FRAGMENTO:
╭──

Hago estas precisiones para aventar especulaciones fantasiosas, sin perjuicio de que no está bien que una familia se entere de la muerte de uno de sus miembros horas después, al recibir llamadas de verificación tras ser dada la noticia por la prensa, como ocurrió en este caso.

Salí del velatorio con una doble sensación de tristeza. Por un lado, como es obvio, porque Viana se había vuelto uno de los referentes de un espacio de opinión pública que comparto, el que critica al modelo de globalización en curso, materializado desde hace años en contratos de inversión inadmisibles y ahora en las demenciales políticas pandémicas. Su aporte en ideas y en acción era muy importante para ese espacio, por lo que, sin duda, hará mucha falta.

Pero además salí con una sensación de pérdida más personal, que sólo puedo explicar remontándome a la época en que lo conocí, hace cerca de veinte años.

Tenía yo un problema judicial, con una actuaria que se había equivocado en el procedimiento para el cálculo de un crédito y una juez que, por solidaridad con la actuaria (el Poder Judicial puede ser muy corporativo), se negaba a corregir el error. El resultado era una ilegalidad y además (no siempre las dos cosas coinciden) una injusticia que perjudicaba a mi cliente. Luego de algunos intentos de diálogo con la actuaria y con la juez, tuve que impugnar la liquidación y el expediente marchó en vista fiscal, para que un fiscal dictaminara sobre el asunto antes de la decisión final de la juez.

Temiendo que, por inercia burocrática, el fiscal actuante le diera la razón a la actuaria sin estudiarlo mucho, fui a la fiscalía y pedí hablar con el fiscal a cargo del asunto. Cuando me dieron el nombre de Enrique Viana, tragué saliva. En esa época, sobre todo por respectivos antecedentes familiares, el apellido Viana y el mío eran antitéticos, como el agua y el aceite. Imagino que él también habrá tragado saliva cuando me anunciaron.

Me senté a esperar ser atendido, creyendo que me tocaría una “amansadora” larga, luego un tratamiento frío, y finalmente la total indiferencia por el asunto que me movía. Estuve tentado a irme, pero la vieja máxima de “no hay peor gestión que la que no se hace” me llevó a quedarme.

No tuve que esperar mucho. A los pocos minutos me hicieron pasar a una pequeña oficina, en la que había un escritorio también pequeño, y detrás la monumental figura de Enrique Viana, que hacía parecer más diminuta a la oficina, al escritorio y a la silla en la que se sentaba.

Al verme se paró un poco trabajosamente (todo parecía quedarle chico), me miró a los ojos mientras me extendía la mano, me invitó a sentarme, murmuró apenas alguna fórmula de cortesía, algo así como “Mucho gusto”, y, sin otro preámbulo, preguntó: “¿Qué lo trae por aquí, Doctor?”. Me sorprendió lo cordial y bien modulada que podía ser su voz.

╰──

DATOS REGISTRADOS:

╭──

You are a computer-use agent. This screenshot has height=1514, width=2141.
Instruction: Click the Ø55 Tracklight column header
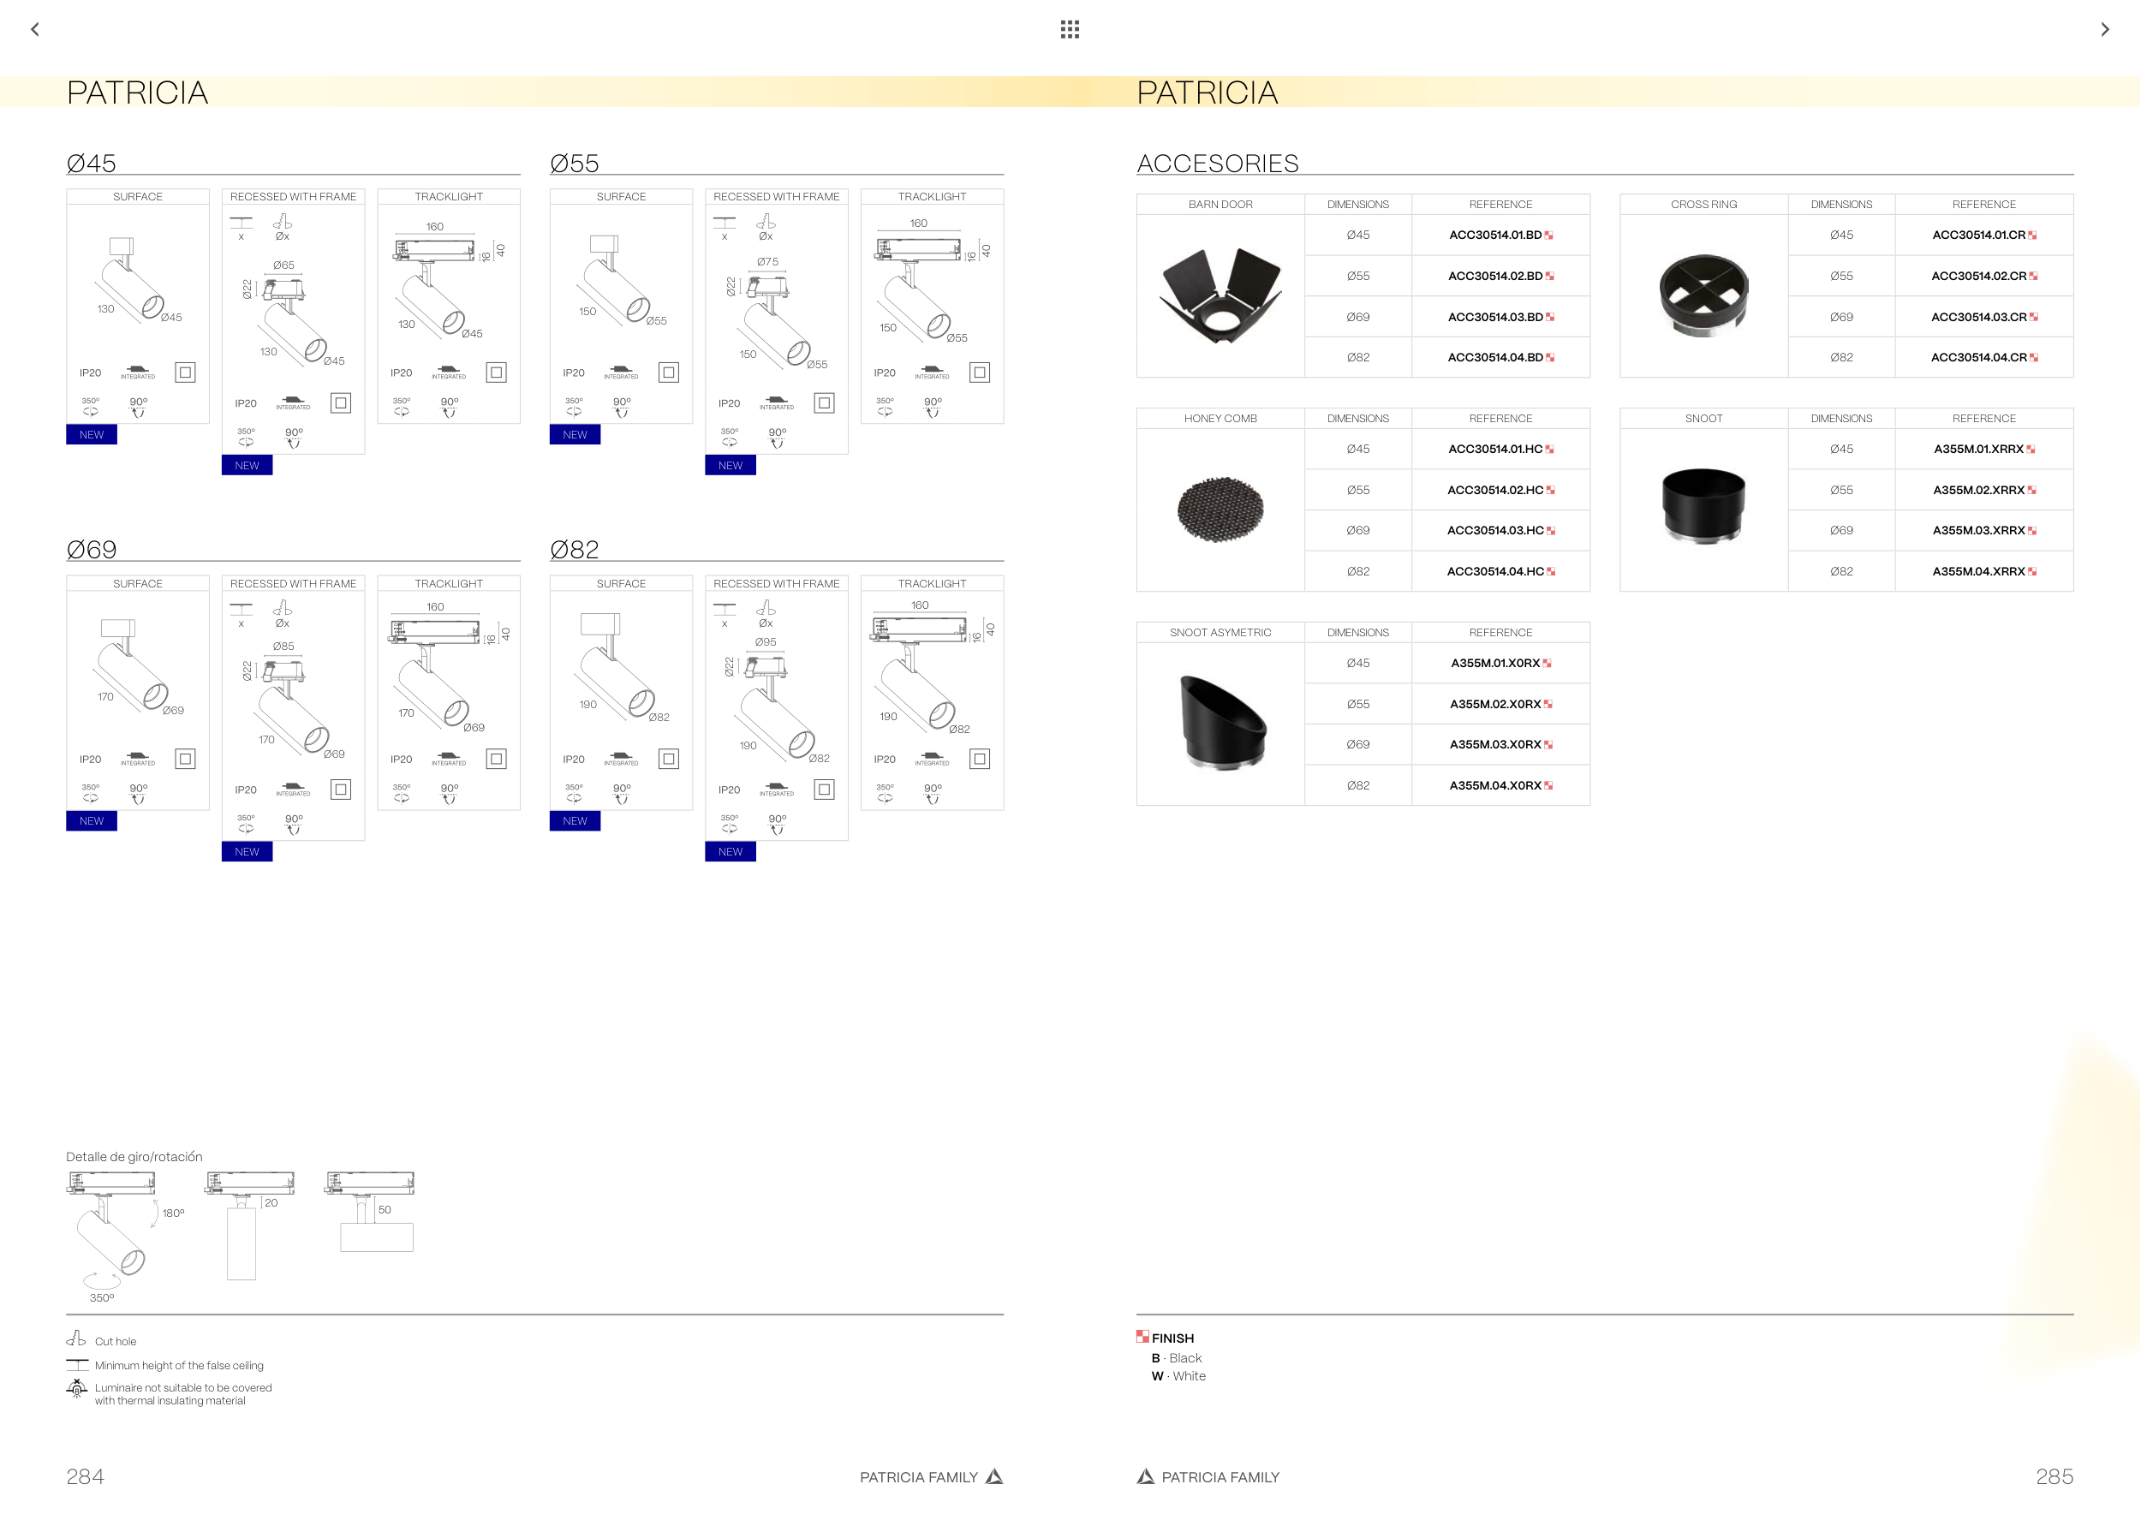pyautogui.click(x=932, y=197)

╰──

TAREAS:
(1) De acuerdo con el fragmento, ¿hace cuánto tiempo se conocieron Enrique Viana y quien lo escribe?
(2) Por favor, pasa al inglés esta oración del fragmento: «Estuve tentado a irme, pero la vieja máxima de “no hay peor gestión que la que no se hace” me llevó a quedarme.»
Las líneas no cumplen ninguna función aquí.

RESPUESTAS:
(1) Hace cerca de veinte años.

(2) I was tempted to leave, but the old maxim that "there is no worse effort than the one never made" led me to stay.